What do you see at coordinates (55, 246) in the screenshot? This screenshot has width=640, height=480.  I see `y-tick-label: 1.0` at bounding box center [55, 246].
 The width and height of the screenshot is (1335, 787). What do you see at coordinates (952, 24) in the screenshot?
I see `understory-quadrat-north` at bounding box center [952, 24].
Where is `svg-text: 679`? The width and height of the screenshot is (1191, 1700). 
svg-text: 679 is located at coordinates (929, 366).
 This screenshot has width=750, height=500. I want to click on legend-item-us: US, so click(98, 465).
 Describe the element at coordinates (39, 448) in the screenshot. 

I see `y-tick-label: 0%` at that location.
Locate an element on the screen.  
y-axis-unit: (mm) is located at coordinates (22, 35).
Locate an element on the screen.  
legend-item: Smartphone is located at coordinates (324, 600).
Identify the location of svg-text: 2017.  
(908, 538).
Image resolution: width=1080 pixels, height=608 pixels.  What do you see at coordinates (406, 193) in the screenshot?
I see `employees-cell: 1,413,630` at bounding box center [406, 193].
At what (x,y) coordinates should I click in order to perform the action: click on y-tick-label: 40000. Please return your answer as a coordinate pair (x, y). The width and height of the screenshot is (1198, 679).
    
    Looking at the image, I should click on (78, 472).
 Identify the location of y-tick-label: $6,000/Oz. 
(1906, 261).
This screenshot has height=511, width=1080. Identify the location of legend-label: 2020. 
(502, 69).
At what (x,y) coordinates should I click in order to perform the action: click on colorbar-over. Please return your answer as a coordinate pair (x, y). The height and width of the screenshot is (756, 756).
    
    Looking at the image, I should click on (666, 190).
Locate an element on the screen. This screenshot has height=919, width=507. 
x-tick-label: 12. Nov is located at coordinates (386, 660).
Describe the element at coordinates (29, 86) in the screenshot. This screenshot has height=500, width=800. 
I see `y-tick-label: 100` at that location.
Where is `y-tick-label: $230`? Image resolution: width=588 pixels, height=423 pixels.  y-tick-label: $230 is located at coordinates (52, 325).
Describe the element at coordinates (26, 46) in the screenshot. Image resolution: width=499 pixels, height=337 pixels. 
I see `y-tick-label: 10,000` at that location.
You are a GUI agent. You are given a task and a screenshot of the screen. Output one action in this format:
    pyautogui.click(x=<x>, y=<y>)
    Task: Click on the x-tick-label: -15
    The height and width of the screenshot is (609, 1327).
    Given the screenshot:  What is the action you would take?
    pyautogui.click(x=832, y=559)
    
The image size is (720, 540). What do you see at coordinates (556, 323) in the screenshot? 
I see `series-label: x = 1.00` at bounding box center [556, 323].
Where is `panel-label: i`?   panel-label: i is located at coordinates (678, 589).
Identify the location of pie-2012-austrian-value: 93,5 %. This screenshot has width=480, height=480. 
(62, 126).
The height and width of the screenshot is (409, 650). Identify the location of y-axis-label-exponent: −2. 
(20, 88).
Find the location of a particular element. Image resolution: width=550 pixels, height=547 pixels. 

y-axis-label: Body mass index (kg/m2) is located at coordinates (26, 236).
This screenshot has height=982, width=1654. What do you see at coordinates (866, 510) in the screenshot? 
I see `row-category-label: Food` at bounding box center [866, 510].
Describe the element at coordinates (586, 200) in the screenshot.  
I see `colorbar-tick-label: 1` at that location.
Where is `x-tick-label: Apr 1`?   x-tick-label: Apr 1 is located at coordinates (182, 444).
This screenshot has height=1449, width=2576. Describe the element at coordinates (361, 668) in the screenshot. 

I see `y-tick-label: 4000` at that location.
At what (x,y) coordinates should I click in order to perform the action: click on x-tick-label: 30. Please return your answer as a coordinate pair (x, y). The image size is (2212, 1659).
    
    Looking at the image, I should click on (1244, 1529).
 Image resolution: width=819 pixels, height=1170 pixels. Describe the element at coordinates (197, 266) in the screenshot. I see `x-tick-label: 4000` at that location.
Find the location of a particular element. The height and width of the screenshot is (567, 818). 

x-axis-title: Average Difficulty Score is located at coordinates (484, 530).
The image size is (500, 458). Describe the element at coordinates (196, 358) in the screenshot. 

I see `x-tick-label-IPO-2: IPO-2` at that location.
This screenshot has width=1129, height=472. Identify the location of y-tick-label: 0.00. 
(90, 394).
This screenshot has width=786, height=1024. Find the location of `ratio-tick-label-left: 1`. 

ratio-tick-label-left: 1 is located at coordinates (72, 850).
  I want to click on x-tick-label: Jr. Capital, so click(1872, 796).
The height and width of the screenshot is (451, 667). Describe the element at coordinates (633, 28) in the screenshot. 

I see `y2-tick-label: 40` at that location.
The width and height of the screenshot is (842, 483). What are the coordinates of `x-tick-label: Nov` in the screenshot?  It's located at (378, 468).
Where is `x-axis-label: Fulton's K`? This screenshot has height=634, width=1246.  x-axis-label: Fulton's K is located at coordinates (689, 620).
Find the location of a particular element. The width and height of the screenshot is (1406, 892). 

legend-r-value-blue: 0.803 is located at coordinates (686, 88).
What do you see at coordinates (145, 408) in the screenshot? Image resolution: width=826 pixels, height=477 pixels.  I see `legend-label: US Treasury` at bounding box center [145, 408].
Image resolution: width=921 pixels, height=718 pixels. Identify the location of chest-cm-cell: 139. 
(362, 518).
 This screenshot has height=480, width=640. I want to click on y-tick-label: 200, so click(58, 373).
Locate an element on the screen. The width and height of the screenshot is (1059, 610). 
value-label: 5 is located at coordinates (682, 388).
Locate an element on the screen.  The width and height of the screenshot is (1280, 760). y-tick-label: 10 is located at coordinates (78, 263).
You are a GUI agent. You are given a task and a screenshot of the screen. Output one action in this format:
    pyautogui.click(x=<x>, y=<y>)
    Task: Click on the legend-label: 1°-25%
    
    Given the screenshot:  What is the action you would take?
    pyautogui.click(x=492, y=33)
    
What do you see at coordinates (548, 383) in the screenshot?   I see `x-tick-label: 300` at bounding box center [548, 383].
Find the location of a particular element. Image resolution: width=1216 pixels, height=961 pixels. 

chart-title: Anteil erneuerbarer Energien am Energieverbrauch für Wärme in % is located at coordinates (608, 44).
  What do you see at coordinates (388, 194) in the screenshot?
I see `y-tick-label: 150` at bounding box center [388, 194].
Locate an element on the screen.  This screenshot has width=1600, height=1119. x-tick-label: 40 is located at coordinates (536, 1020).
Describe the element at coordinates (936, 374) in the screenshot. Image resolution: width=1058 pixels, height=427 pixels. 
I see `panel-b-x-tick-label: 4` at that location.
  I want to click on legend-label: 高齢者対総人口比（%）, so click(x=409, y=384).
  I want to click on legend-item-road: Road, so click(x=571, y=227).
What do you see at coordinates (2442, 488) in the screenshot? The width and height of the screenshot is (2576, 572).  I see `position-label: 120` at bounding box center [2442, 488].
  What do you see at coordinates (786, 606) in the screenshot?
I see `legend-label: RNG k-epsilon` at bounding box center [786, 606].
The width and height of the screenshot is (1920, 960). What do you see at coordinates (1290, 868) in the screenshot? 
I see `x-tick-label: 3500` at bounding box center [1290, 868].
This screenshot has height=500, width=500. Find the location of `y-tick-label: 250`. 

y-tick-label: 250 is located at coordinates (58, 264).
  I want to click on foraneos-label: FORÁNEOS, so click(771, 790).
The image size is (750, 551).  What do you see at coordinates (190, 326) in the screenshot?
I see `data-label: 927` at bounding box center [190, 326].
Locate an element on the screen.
# # #
## Goal of the exercise
Identify every line in the records above that contains the string "ratio", and copy each such line in full.

## Response
This screenshot has width=786, height=1024. Find the location of `ratio-tick-label-left: 1`. 
ratio-tick-label-left: 1 is located at coordinates (72, 850).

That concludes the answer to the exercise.